I saw another classic VW campervan on fire on the M54 a few days ago. I have seen at least three of these burned out or on fire in recent years and I was wondering if these vans are a known fire risk? I don't intend buying one but if I were these incidents would make me think very carefully.


----------



## listerdiesel (Aug 3, 2012)

Usually a petrol leak from the fuel pipe where it comes into the engine bay, nothing known about other sources, although campers do carry gas bottles etc.

Peter


----------



## ChaseTracker (Aug 22, 2012)

I had a 1970 van for 18 years and it never caught fire once..LOL


----------



## dalspa (Jul 1, 2008)

About 20 years ago my then next door neighbour (we moved about 16 years ago) used to fit out campervans. I remember him having some fire damaged VWs - he said that they would get oil on the engine and being at the rear and air cooled, they were prone to overheating and catching fire. Keeping the engine clean helped to minimise the risk of fire.
This was long before I became interested in motorhomes.

DavidL


----------



## Parrotspain (Apr 12, 2009)

I remember that old Beetles used to have a fire risk.

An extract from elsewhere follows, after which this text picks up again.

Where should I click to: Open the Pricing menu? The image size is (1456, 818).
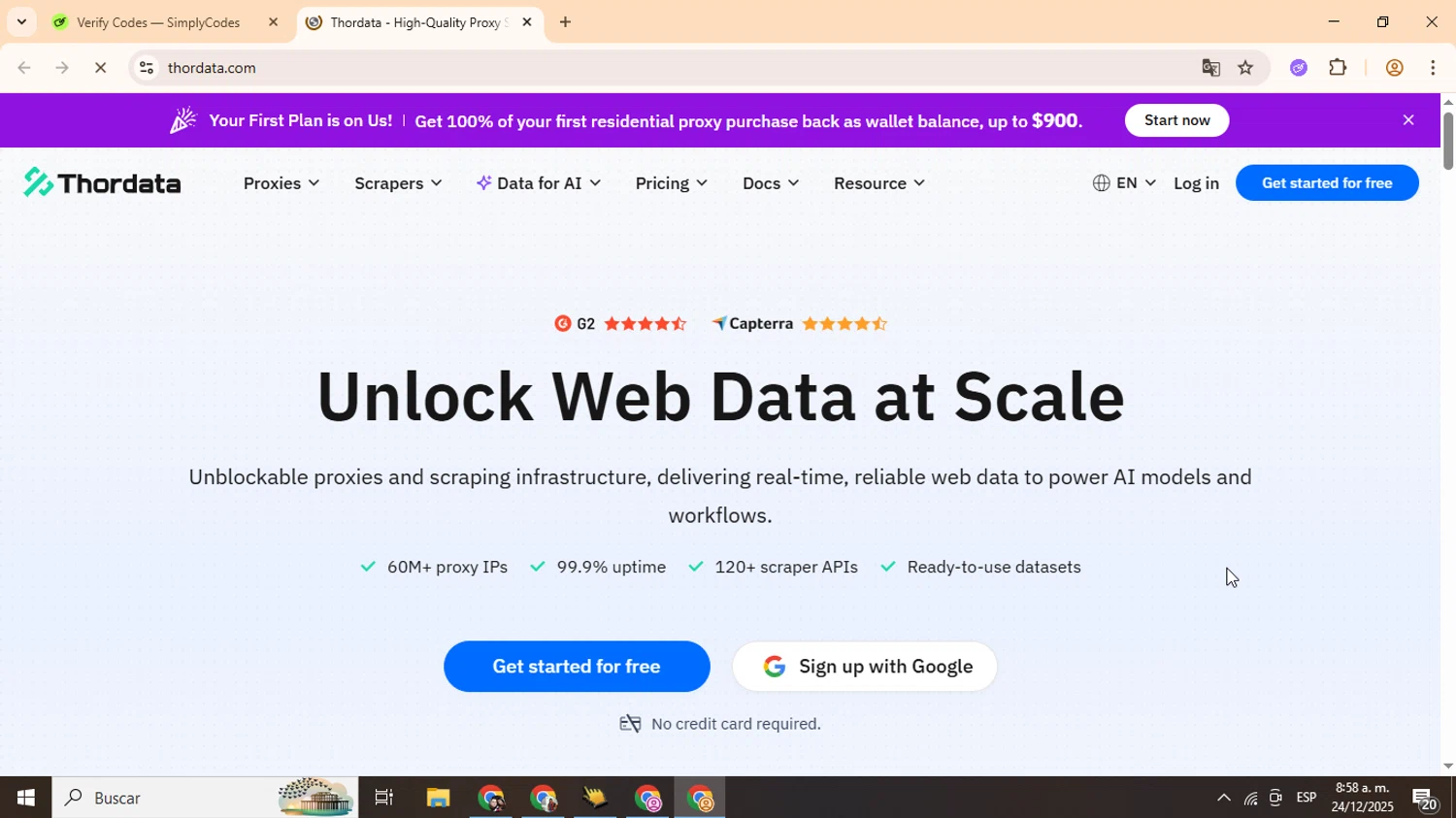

If memory serves it was because the battery was located under the rear seat squab. If the cover was missing and a heavy passenger used the seat, the springs dipped and could short the across the terminals!

P


----------



## rod_vw (May 10, 2005)

The last of the 'real' European Type 2 Bay Window vans were made in 1979, that's thirty four years old for the youngest. During that time many have suffered poor maintenance and are often owned by those who do not really understand them.

As said above there are rubber fuel pipes in the engine bay, there are wiring looms there also. Both of which are subject to neglect. It is also often not appreciated that the engine bay should be sealed from the portion below thus preventing re-circulation of hot air into the cooling system. Failures in this region result in overheated engines!

Care of these parts and proper attention to any additional electric circuits that are added should minimize any fire risk in the region of the engine.

We are all accustomed to seeing these VWs on our roads but how many of us remember how old they are? Yes we all see them having come to grief occasionally but it is rarely the well maintained ones. 

Rod


----------



## Scattycat (Mar 29, 2011)

I've had quite a few air-cooled VW's over the years without any fire problems. 

Although many years ago I was a passenger in a friends Beetle that had an engine fire. He wasn't into maintenance and everything in the engine compartment was covered in oil. The exhaust had a leak near the manifold and the heat generated set fire to some of the oil covered electrics.  

When he stopped I leapt out of the car but he just calmly got out, retrieved a fire extinguisher from the boot, put the fire out as cool as you like. When he saw the horrified look on my face he just said, 'Ah, eerr no problem, it does that a lot. Jump in, we've only got 50 miles to go.


----------



## andyandsue (Sep 7, 2008)

*usual case*

My T2 caught fire in the usual way . timing rod( or whatever its called) snapped pushing out through aluminium casing along with bits of piston etc ....mix of petrol vapour/oil/air goes wooooosh.

pulled over at side of German Autobahn like the Red Baron with a trail of smoke and flames behind...opened back flap to scene of carnage...put out inferno with a large foam extinguisher i always carried.

caught my breath and phoned German police and then....

Got a huge Bo**ocking from the german police for crossing the carriageway to call em

just sat there covered in oil and soot and laughed!!!! i was so filthy they couldn't be bothered to drag me away

sue and andrew


----------



## Snunkie (Mar 21, 2011)

We too saw one burnt out on our way to Dover last week, must have been on the a2/m2


----------